SAN FRANCISCO -- A Supreme Court decision could alter what riders here see in ads on city buses and trains and in transit shelters.
Pro-gun images, which are banned under an ad policy of the San Francisco Metropolitan Transportation Agency, showed up recently on posters for a conference for the Second Amendment Foundation, a gun rights group based in Washington.
The group spent $10,000 to have the posters, which feature a woman with a shotgun, hung at bus stops.
The poster's red type reads: "A violent criminal is breaking through your front door. Can you afford to be unarmed?"
The group printed the posters after learning that posters for the film "The Other Guys," starring Mark Wahlberg and Will Ferrell, had been altered to comply with the transit agency's policy. At box offices, on billboards and in bus stops across the country, the movie's poster depicted the actors with guns in each hand.
On posters here, though, the guns were replaced with pepper spray canisters, police badges and bare hands.
When Alan Gottlieb, founder of the Second Amendment Foundation, read that Wahlberg and Ferrell had been stripped of their weapons, he had 16 posters printed to promote the group's gun rights policy conference, scheduled to be held here. To his surprise, the posters were installed last week in what a news release called "something of a coup."

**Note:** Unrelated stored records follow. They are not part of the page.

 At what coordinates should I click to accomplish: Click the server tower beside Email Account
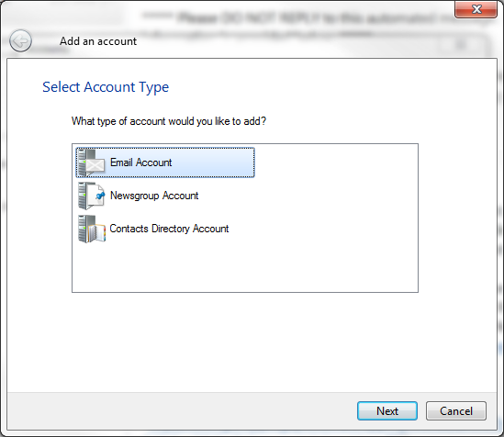pos(83,162)
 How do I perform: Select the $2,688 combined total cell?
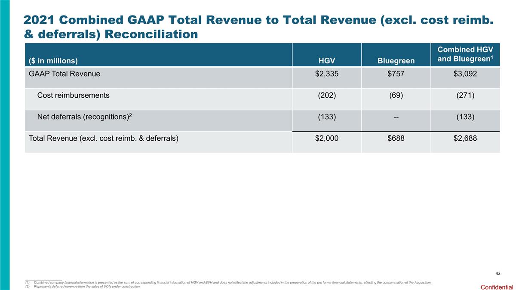click(x=465, y=138)
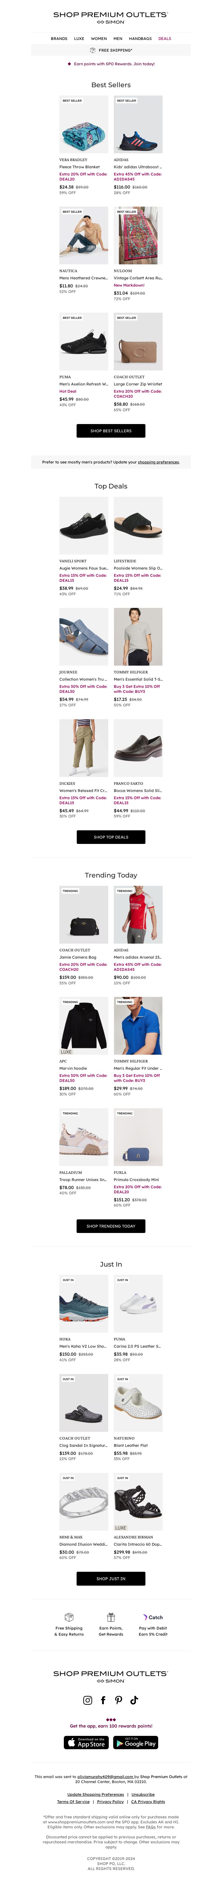
Task: Click the SHOP TOP DEALS button
Action: (111, 837)
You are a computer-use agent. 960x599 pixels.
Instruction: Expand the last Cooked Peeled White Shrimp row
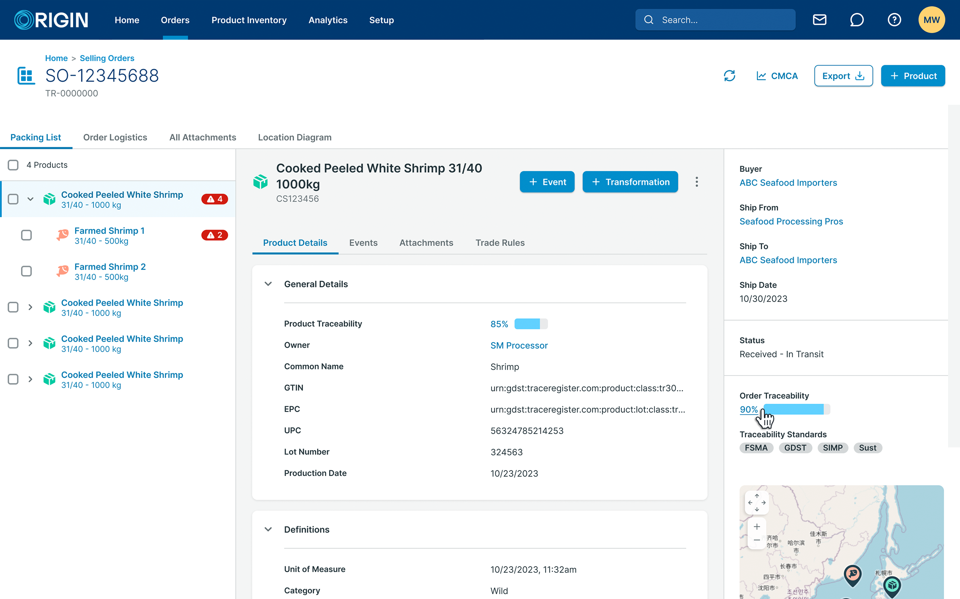coord(30,379)
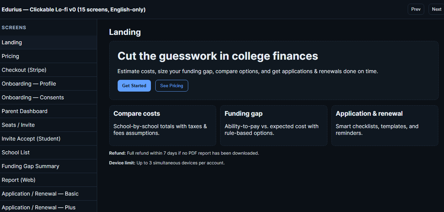Screen dimensions: 444x212
Task: Show the Report (Web) screen
Action: [48, 180]
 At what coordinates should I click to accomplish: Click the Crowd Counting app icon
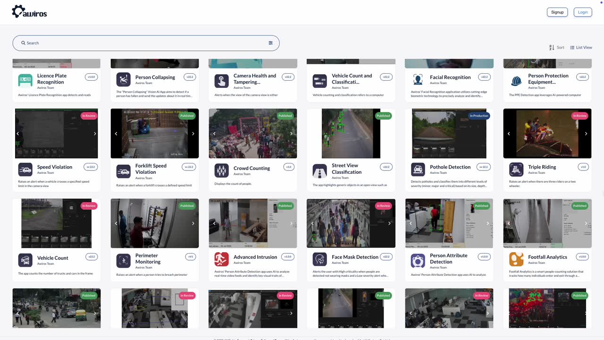coord(221,170)
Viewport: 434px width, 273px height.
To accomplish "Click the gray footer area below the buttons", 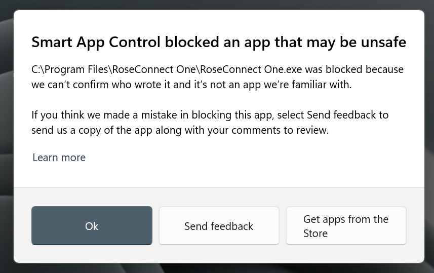I will (219, 255).
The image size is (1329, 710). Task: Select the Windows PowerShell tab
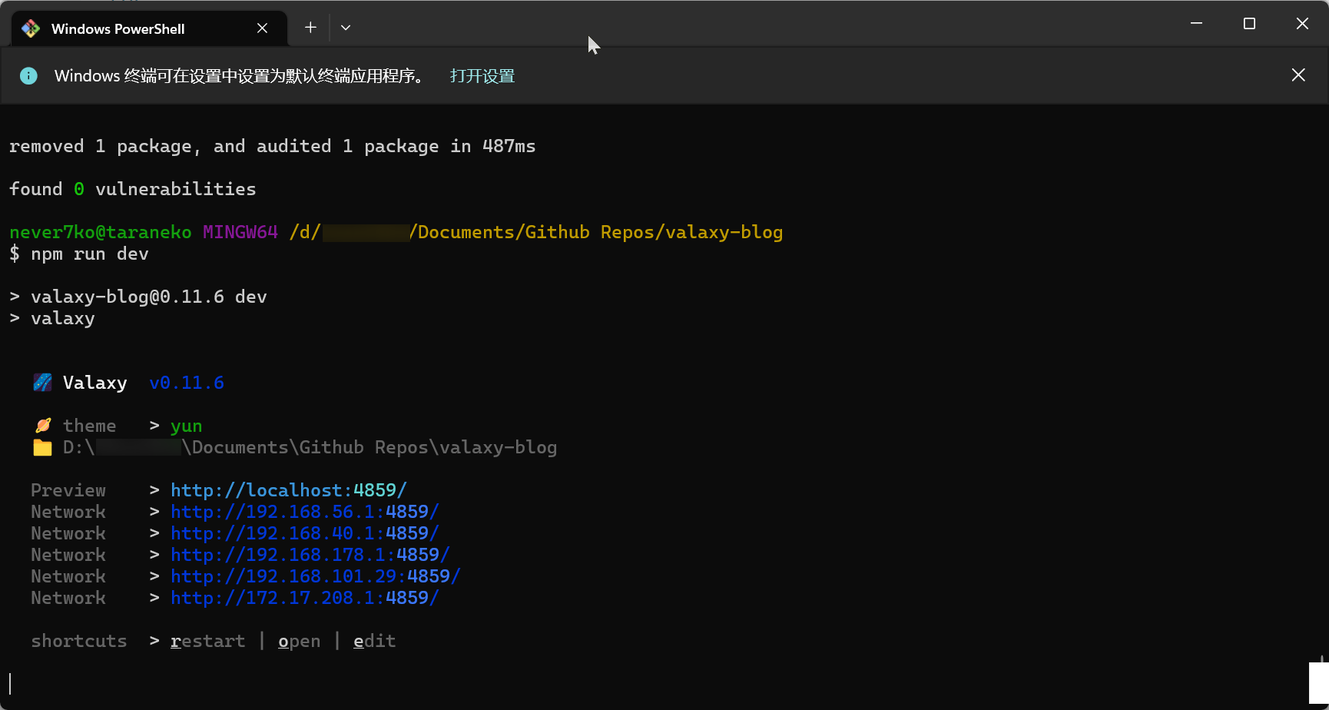(118, 28)
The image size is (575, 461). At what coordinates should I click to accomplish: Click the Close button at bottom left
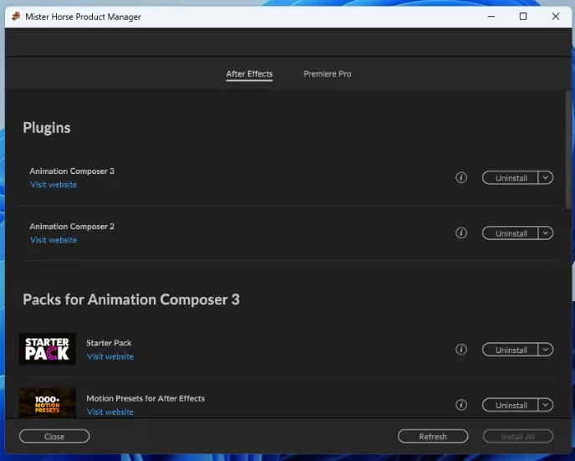pyautogui.click(x=54, y=436)
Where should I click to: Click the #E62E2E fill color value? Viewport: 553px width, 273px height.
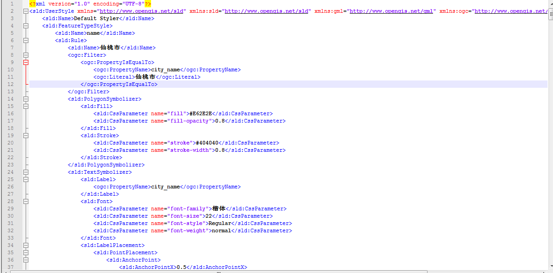[x=203, y=113]
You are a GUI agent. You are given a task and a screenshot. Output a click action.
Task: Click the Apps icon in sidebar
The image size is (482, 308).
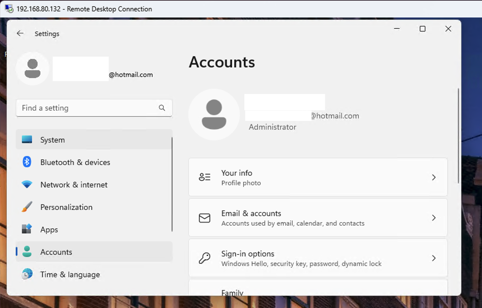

Paul Rose, a spokesman for the city transportation agency, said that after the gun group's posters went up, the city decided to take another look at its policy.
"At this point, we're not taking any action to remove the ads. We are currently reviewing our advertising policy in light of the recent Supreme Court decision, which may have altered the legal landscape regarding firearm advertising."
That would be the June 28 decision in McDonald v. Chicago, in which the Supreme Court ruled 5-4 that the right to bear arms guaranteed under the Second Amendment applies to state and local gun control laws.